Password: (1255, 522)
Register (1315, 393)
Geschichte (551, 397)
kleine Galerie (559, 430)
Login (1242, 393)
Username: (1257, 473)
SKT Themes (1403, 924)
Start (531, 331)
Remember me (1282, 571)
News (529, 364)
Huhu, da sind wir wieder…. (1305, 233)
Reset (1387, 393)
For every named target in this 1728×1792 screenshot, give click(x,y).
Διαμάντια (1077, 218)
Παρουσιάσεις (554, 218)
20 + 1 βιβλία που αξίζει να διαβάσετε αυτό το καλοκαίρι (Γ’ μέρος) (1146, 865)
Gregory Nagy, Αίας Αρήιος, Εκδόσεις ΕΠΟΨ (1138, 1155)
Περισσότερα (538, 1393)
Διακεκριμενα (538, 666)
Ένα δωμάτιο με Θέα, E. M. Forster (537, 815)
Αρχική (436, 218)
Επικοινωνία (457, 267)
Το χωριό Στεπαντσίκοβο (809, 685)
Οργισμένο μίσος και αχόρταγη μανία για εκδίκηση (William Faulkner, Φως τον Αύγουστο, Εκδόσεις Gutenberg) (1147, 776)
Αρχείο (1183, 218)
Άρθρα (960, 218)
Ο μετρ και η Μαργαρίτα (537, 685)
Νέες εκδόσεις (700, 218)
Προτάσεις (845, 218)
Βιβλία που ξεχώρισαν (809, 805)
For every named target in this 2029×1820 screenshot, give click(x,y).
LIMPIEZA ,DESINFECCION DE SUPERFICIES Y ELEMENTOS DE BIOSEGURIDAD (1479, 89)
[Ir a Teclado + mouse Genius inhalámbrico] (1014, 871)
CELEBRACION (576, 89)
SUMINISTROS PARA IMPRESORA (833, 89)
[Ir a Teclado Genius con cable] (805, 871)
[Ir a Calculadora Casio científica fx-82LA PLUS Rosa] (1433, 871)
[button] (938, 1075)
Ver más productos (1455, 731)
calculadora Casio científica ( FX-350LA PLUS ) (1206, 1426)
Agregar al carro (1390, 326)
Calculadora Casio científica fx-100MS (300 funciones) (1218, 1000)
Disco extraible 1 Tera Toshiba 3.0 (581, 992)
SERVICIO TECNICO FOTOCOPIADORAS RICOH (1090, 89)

━━━━

§ **WORK REQUIRED**:
What do the lines from the one with "Νέες εκδόσεις (700, 218)" through the last line of the entries say? Print them word for word, both ends included, and nothing else.

§ **WORKED SOLUTION**:
Νέες εκδόσεις (700, 218)
Προτάσεις (845, 218)
Βιβλία που ξεχώρισαν (809, 805)
For every named target in this 2029×1820 screenshot, give click(x,y).
LIMPIEZA ,DESINFECCION DE SUPERFICIES Y ELEMENTOS DE BIOSEGURIDAD (1479, 89)
[Ir a Teclado + mouse Genius inhalámbrico] (1014, 871)
CELEBRACION (576, 89)
SUMINISTROS PARA IMPRESORA (833, 89)
[Ir a Teclado Genius con cable] (805, 871)
[Ir a Calculadora Casio científica fx-82LA PLUS Rosa] (1433, 871)
[button] (938, 1075)
Ver más productos (1455, 731)
calculadora Casio científica ( FX-350LA PLUS ) (1206, 1426)
Agregar al carro (1390, 326)
Calculadora Casio científica fx-100MS (300 funciones) (1218, 1000)
Disco extraible 1 Tera Toshiba 3.0 (581, 992)
SERVICIO TECNICO FOTOCOPIADORAS RICOH (1090, 89)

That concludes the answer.